Li esses dias um artigo que afirmava, textualmente, que o coronavírus escolhe quem vai contaminar, com base na classe, raça e gênero. Só faltou chamar o vírus de fascista. Mas, como a peste que assola os habitantes de Oran, a covid-19 ignora solenemente qualquer tentativa de apropriação e manipulação simbólica. Ela joga por terra o “direito adquirido” de negar a realidade e de adaptá-la aos nossos caprichos.
Uma pessoa pode até fazer de conta que não importa a carga genética com que nasceu ou acreditar que todos que estão à direita de Stálin são fascistas. Mas tentar transformar o vírus em ferramenta de disputa ideológica e de divisão deliberada da sociedade não é apenas insano e ridículo; é irresponsável e perigoso.

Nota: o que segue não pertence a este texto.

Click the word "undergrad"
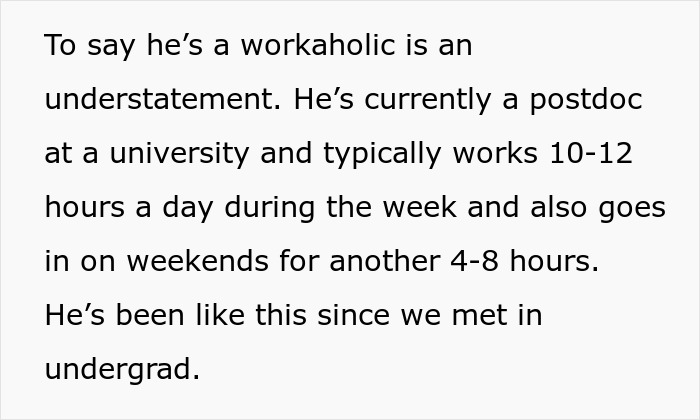 click(x=121, y=370)
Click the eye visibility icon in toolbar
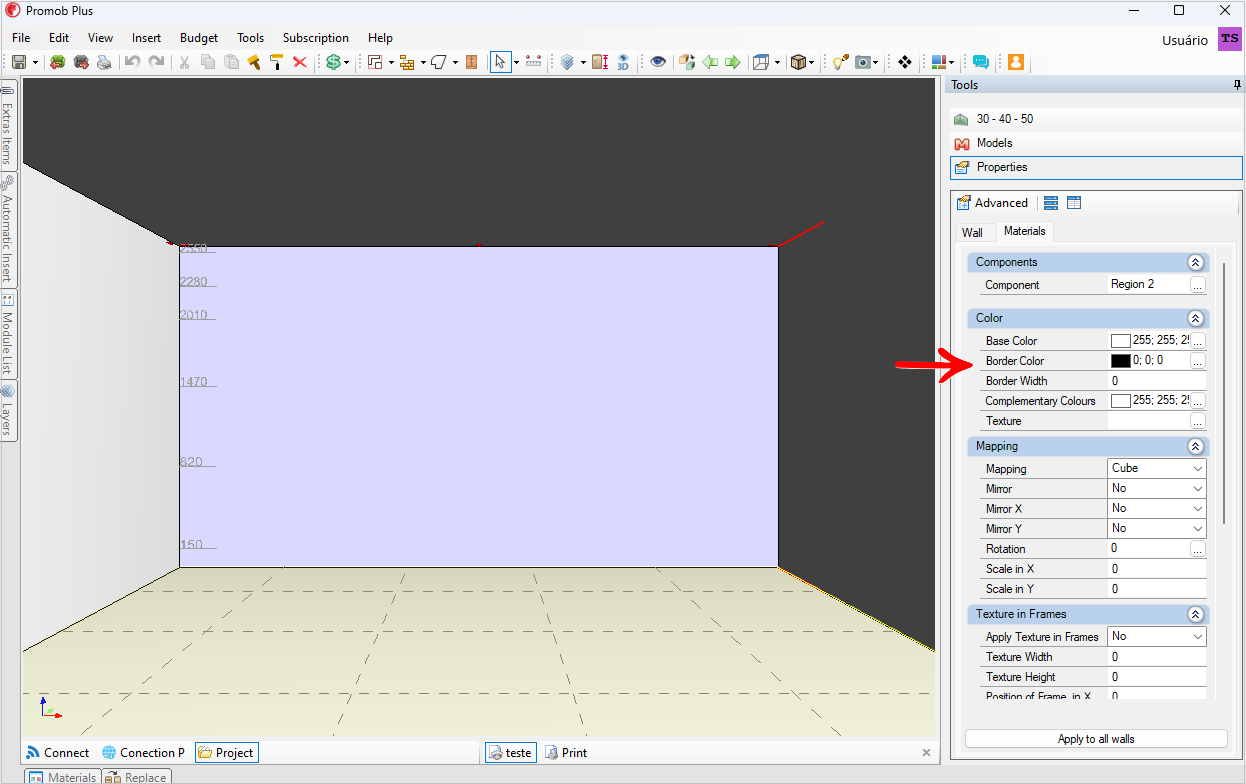 657,62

Se existe uma metáfora útil em A peste, é esta: o medo deve levar à reflexão e à união. A epidemia apresenta uma oportunidade de reaproximação entre a realidade e a nossa percepção coletiva da realidade, de retomada da consciência de que sentidos e valores compartilhados são condições indispensáveis para nossa sobrevivência como sociedade.
Tentar transformar uma desgraça coletiva em ferramenta para mais um mesquinho embate político, como já vem sendo feito, não mudará o fato de que pessoas estão adoecendo e morrendo aos milhares, independentemente de suas convicções ideológicas ou do partido em que votaram.
O vírus é imune à lacração.
Luciano Trigo é jornalista e escritor, autor de “Guerra de narrativas – A crise política e a luta pelo controle do imaginário”, entre outros livros.